The use of aluminium to construct the body of the coffee pot was also a relatively new industrial concept as aluminium was not a traditional "domestic metal". Soon the material was to become more common in kitchens and the mid-1930s are considered to be the golden era in the production of aluminium products for the kitchen. The Bialetti design coupled with the use of the novel metal made the Moka pot stand out.

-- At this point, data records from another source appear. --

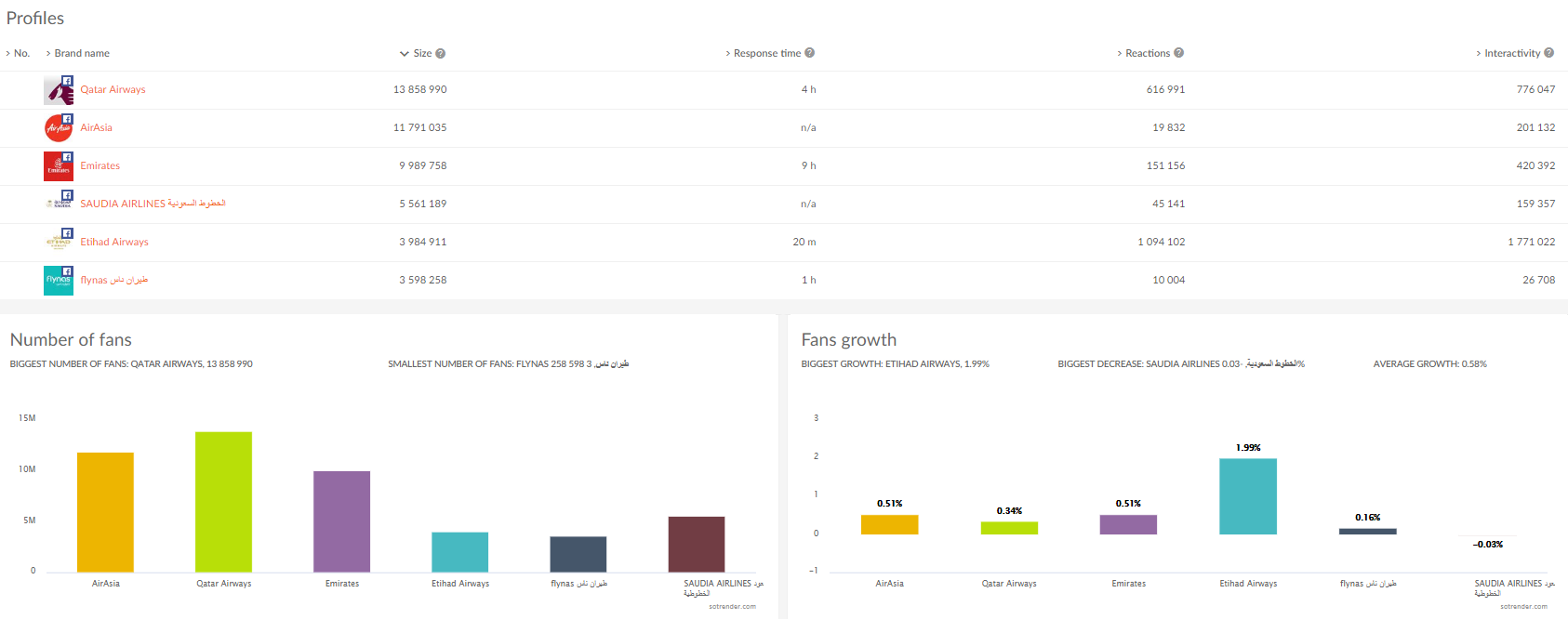Click the green Qatar Airways fans bar
The image size is (1568, 619).
[223, 502]
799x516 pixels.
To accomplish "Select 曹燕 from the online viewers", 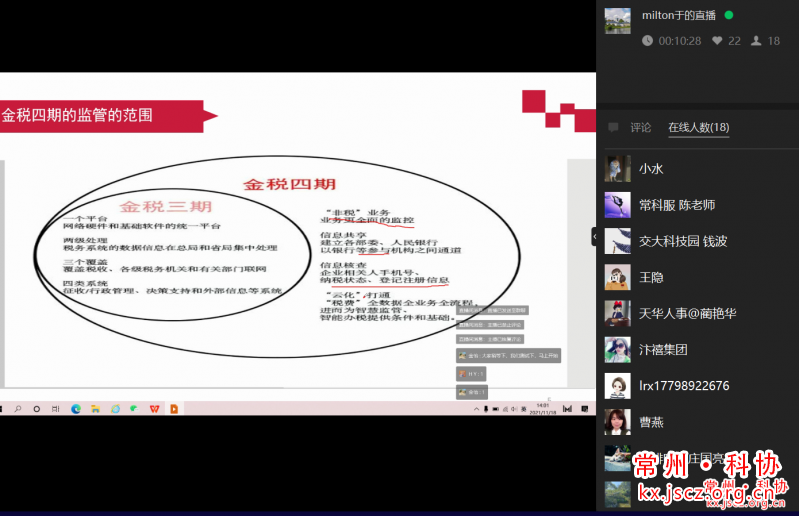I will [651, 421].
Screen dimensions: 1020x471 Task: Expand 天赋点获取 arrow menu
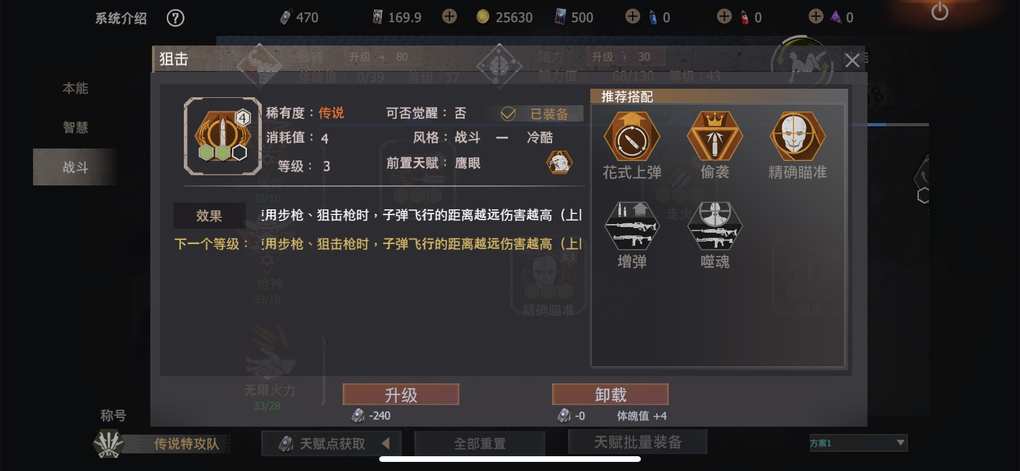coord(386,444)
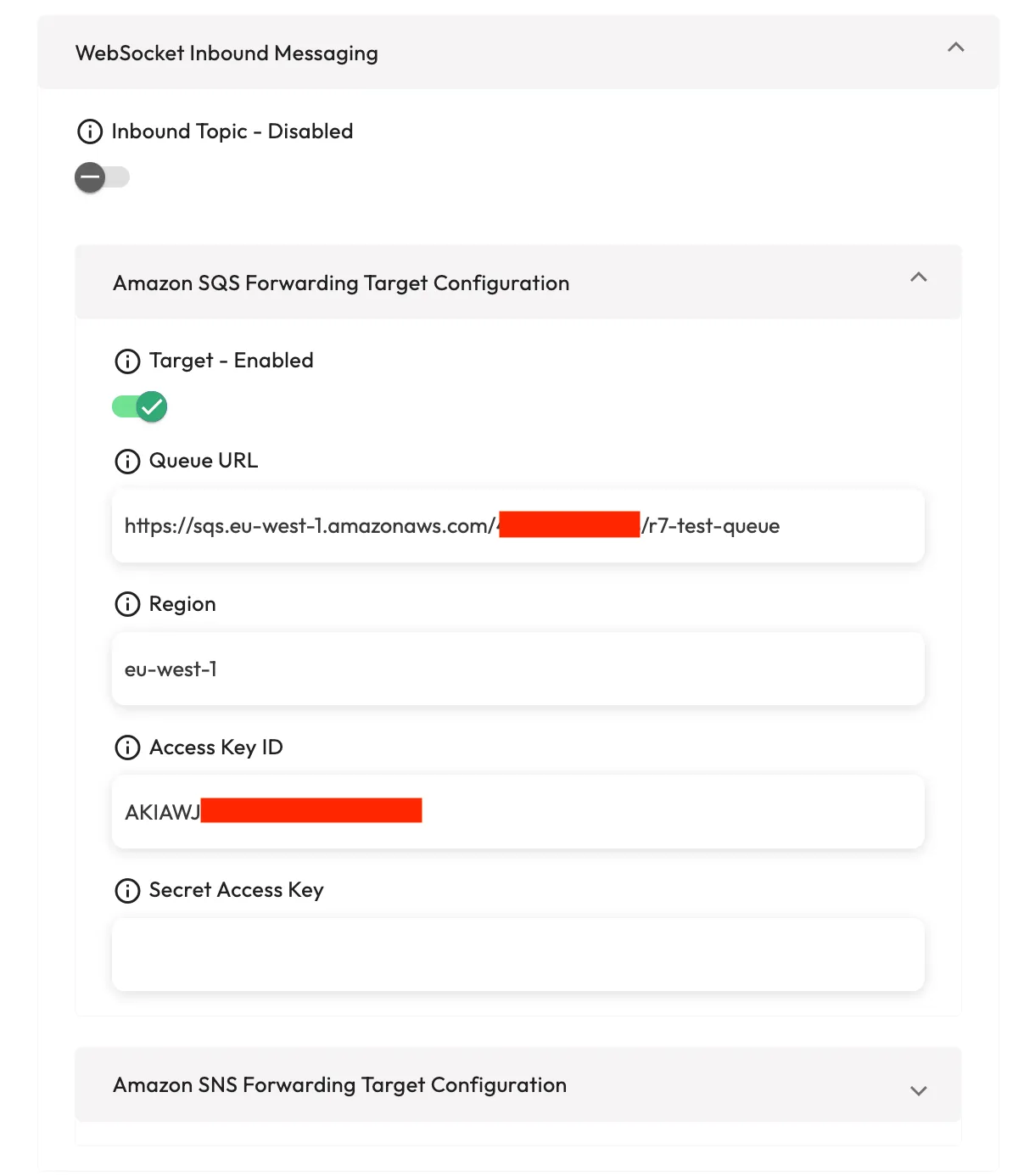The height and width of the screenshot is (1176, 1035).
Task: Focus the empty Secret Access Key field
Action: [518, 955]
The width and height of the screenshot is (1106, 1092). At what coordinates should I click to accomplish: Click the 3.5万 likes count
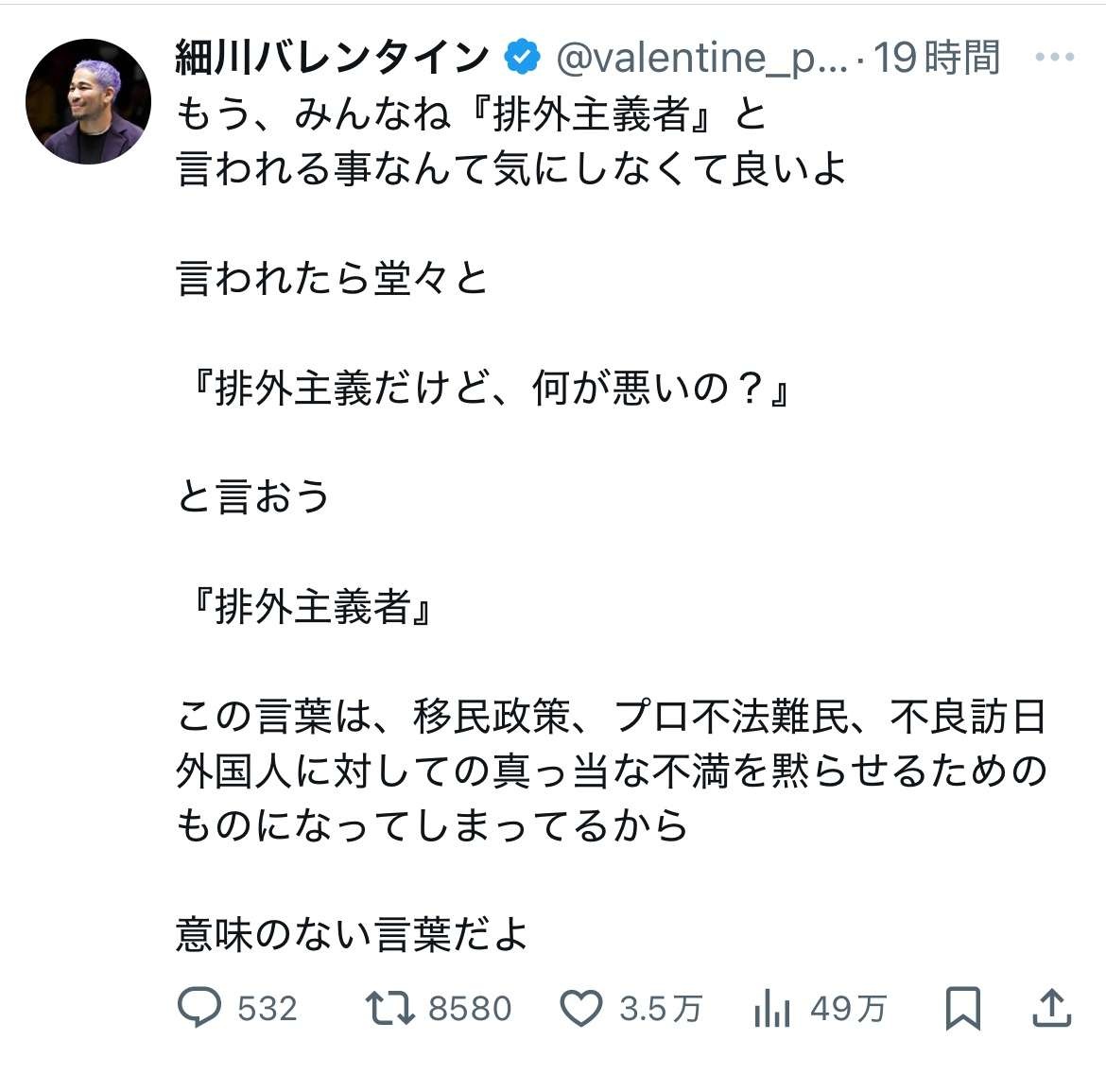(661, 1009)
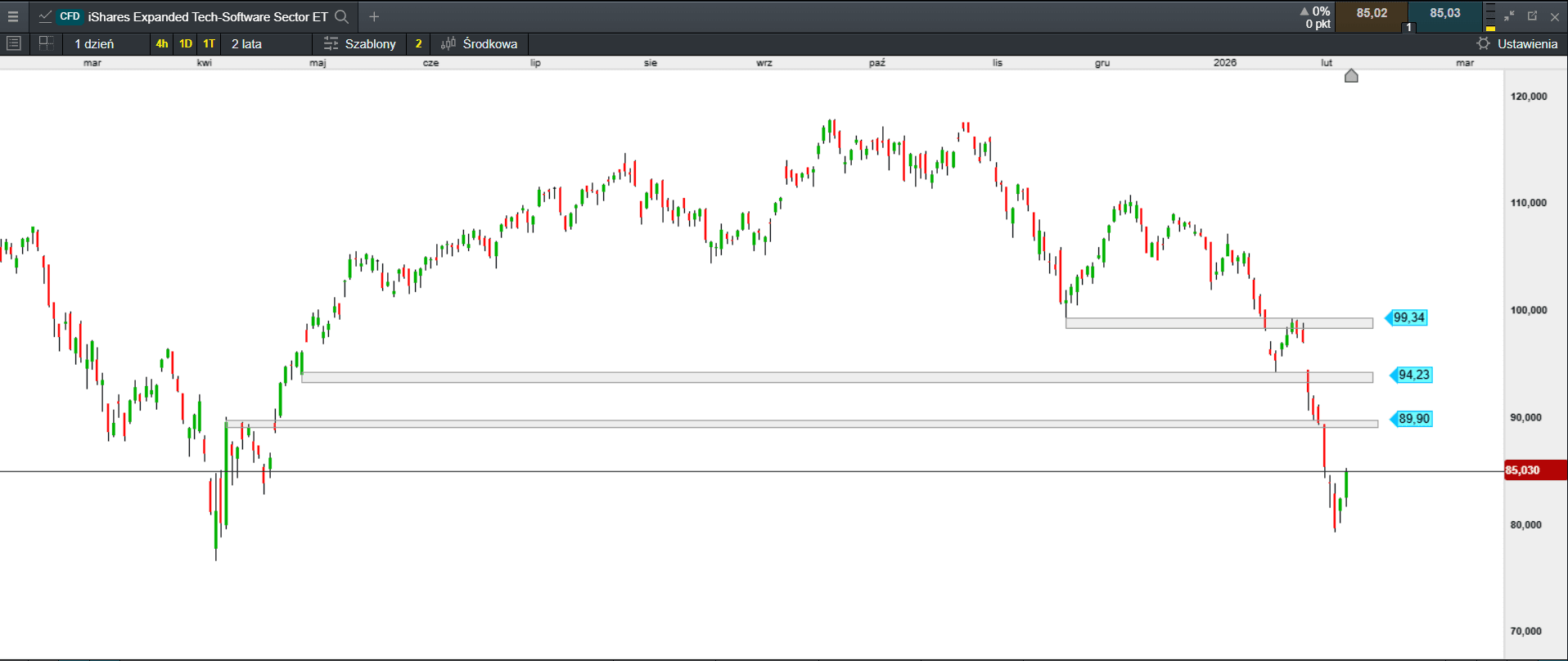The height and width of the screenshot is (661, 1568).
Task: Click the yellow market depth indicator bar
Action: point(1490,28)
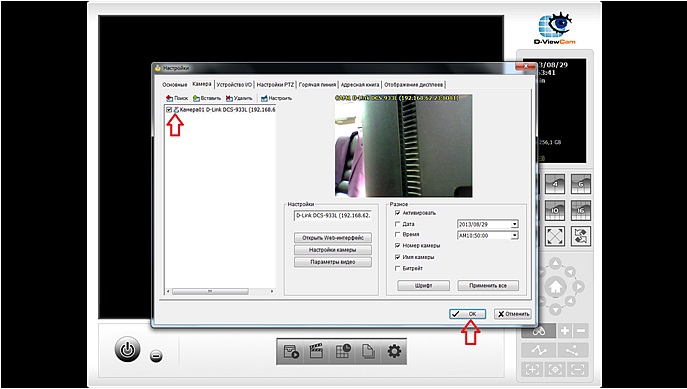Viewport: 687px width, 389px height.
Task: Click the PTZ home button
Action: [556, 287]
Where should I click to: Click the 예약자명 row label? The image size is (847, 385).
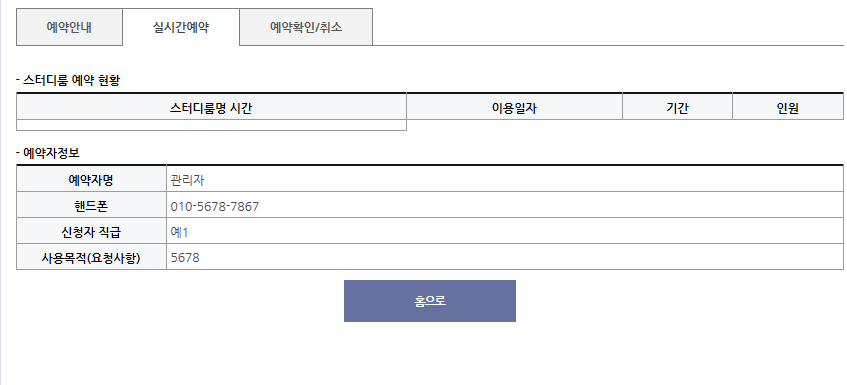(91, 180)
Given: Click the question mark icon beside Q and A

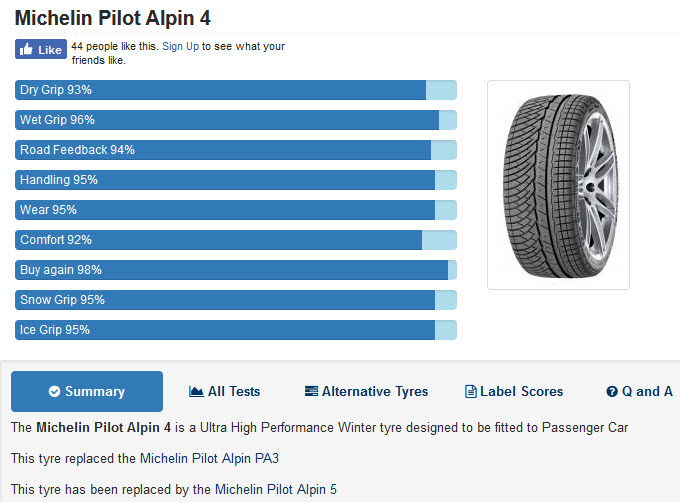Looking at the screenshot, I should click(611, 391).
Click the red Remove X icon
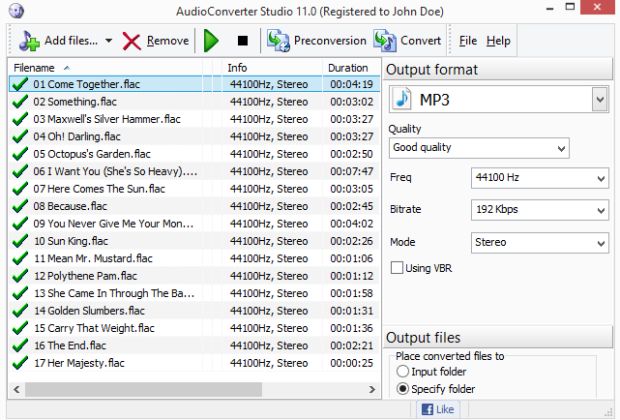Image resolution: width=620 pixels, height=420 pixels. pos(132,41)
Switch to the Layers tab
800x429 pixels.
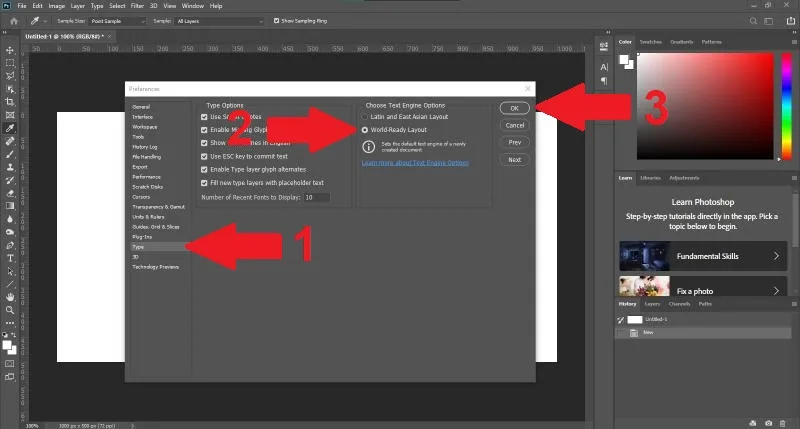[x=652, y=304]
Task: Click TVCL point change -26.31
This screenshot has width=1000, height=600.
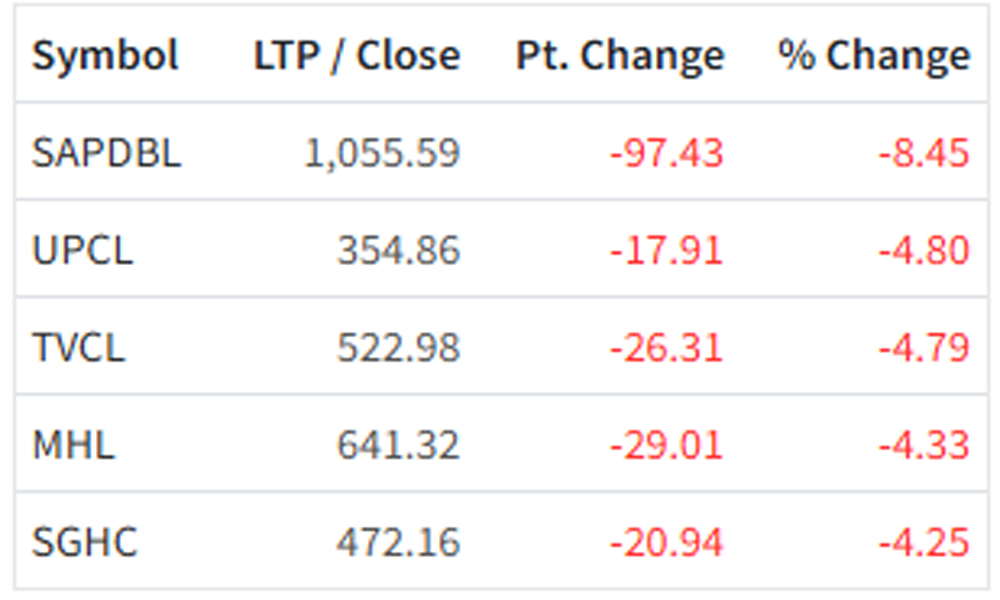Action: (666, 348)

===Development and marketing===
The Moka transformed the Bialetti company into a leading coffee-machine designer and manufacturer. Between 1934 and 1940 the Moka was only marketed locally – sold by Alfonso at the weekly markets in Piedmont. In those six years he produced 70,000 units. By 2001 a total of 220 million had been produced and it later passed 330 million. During World War II the rising prices of coffee and aluminium stalled production of the Bialetti products. It was not until Renato, Alfonso's son, took over in 1946 that the Bialetti product line was narrowed down to a single product: the Moka Express. A huge multi-faceted marketing campaign was initiated by Renato. It incorporated television, billboards which saturated the streets of Milan and even the creation of a giant statue of the Moka Express coffee pot. Copy-cat designs were infiltrating the market by now and advertising turned out to be a key strategy in defining the success of the Moka and ensuring the popularity of the Bialetti brand. L'omino coi baffi – the Moka mascot – was based on a humorous cartoon doodle of Alfonso Bialetti's son Renato. The initial sketches and logo were created in 1953 by Paul Campani. By 1956 the Bialetti company had managed to construct a state-of-the-art factory in Omegna.

===Social impact===
Espresso machines prior to the Moka Express were large, expensive, and technically complicated. Few people kept them at home, so coffee-drinking was largely a public affair. The Moka Express, which was comparatively small, cheap, and easy to use, made it feasible for many more people to brew espresso at home. Over the rest of the 20th century, it gradually displaced other home coffee makers invented in the late 19th century, such as the Napoletana and the Milanese.

==Personal life==

Alfonso Bialetti is the grandfather of Alberto Alessi of Alessi, the Italian design house.